All those processes were designed four years after democracy when there was no thinking of an avalanche, or a large number of people who were economic migrants. That’s why in the Immigration Act, in the Refugee Act, or even in the United Nations Convention, itself, the issue of economic migration was never mentioned. It doesn’t appear.

Dr Aaron Motsoaledi, Minster of Home Affairs

THE FUTURE FOR ZIMBABWEAN IMMIGRATION MOVING FORWARD

So what does this, ultimately, mean for Zimbabwean immigrants without legally documentation of their refugee status in the light of the ZEP?

This, according to Motsoaledi, is more complex than people may realise.

The minister laments that the ZEP is a specialised permit for Zimbabweans designed to legitimise their stay in the country.

The different conditions that may warrant a permit have seventeen different permits which provides immigrants with more than the scarce skills permit to apply for.

There are 17 different permits that home affairs can issue to immigrants. They include the scarce or critical skills visa, a study visa, a visitors visa, a relatives visa, a general work visa, a retirement visa, a temporary residency visa, and a permanent residency visa.

Motsoaledi said from January 2021 to December 2021, Zimbabwean immigrants account for 38% going to scare and critical skills visas, 25% going to study visas, 15% going to general working visas, and 14% going to relative visas.

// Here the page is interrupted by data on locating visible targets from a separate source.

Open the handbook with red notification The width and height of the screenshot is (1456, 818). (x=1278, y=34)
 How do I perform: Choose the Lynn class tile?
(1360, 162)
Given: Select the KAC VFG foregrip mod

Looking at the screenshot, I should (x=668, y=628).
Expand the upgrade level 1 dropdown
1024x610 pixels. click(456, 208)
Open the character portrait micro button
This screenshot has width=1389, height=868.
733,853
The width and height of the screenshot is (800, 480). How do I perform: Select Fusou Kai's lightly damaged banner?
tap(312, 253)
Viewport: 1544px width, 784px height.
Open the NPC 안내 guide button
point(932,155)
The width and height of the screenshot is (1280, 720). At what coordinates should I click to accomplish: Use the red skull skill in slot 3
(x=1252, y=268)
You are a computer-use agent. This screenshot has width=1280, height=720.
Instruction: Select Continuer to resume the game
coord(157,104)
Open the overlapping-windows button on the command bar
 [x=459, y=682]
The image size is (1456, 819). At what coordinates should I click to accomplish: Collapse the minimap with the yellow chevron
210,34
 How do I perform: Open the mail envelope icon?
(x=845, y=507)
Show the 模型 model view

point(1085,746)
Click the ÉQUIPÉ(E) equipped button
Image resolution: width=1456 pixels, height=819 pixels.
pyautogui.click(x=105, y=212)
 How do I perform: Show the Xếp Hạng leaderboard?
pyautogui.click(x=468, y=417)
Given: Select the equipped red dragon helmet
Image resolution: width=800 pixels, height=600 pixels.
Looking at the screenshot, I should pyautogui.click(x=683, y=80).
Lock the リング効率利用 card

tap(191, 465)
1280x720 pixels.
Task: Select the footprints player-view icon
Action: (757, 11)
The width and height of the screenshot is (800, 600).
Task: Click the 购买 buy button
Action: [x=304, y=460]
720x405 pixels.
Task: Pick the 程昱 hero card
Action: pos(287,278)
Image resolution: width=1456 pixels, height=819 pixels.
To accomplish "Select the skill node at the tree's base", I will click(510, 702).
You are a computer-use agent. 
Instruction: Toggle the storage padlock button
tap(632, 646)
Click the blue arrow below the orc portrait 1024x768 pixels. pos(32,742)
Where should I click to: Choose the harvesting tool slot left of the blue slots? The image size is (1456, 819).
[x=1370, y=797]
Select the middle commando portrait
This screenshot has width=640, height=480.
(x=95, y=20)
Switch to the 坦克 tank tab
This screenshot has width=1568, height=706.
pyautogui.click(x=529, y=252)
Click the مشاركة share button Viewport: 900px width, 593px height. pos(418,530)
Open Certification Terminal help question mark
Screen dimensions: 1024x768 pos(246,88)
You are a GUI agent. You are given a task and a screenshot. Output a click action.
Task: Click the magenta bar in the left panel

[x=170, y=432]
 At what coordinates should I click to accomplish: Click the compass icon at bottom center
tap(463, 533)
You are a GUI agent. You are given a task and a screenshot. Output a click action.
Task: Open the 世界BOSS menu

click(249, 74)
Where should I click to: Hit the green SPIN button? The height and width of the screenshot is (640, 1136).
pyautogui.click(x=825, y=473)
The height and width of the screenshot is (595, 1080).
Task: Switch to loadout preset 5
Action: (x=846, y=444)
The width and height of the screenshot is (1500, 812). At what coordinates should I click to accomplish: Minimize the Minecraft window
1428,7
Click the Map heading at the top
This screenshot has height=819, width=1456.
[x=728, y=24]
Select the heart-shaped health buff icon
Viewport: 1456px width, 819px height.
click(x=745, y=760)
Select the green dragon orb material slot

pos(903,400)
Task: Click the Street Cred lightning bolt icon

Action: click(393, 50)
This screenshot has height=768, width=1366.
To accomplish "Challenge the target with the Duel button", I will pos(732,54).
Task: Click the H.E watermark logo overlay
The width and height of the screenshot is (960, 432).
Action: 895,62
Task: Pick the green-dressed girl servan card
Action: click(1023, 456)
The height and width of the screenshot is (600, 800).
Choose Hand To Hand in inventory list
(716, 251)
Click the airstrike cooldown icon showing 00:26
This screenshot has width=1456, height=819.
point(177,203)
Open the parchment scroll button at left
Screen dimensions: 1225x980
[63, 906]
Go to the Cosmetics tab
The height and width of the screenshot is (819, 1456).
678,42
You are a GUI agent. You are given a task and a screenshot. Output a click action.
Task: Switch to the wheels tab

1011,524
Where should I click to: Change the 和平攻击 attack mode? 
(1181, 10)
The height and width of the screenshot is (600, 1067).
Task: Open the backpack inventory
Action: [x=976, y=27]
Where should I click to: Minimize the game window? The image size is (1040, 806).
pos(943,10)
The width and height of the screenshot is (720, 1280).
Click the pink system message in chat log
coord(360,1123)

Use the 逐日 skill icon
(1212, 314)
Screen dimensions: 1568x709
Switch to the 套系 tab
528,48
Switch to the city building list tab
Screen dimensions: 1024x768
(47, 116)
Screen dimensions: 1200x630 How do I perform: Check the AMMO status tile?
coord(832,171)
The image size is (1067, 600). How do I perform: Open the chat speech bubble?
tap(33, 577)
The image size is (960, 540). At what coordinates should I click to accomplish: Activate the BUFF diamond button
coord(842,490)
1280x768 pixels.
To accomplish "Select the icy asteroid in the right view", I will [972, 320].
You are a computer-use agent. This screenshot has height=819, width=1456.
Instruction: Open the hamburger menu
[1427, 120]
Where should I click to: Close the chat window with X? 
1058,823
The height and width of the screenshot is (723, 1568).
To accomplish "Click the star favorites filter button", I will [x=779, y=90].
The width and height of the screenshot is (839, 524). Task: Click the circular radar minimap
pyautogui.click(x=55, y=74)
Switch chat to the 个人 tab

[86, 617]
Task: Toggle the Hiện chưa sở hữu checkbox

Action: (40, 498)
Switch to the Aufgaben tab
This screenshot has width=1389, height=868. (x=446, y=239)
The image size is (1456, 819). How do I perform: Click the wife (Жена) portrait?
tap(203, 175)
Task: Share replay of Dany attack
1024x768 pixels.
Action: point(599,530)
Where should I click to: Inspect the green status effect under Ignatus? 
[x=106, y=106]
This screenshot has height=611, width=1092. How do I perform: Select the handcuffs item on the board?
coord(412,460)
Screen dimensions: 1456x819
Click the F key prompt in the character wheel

This could possibly be the reason that the ZEP exists in the first place, which Motsoaledi advocates should give Zimbabwean immigrants something to ease their minds, particularly due to scarce skills not being the only condition for them to be granted legal immigration status.

You look at which [condition] is suitable for you… I mentioned, in January, that this is an advantage for certain people because when they were given a special permit [previously], there was a clear condition that you were not to apply for any other. Even if you get married, you can’t apply for citizenship which is unfair.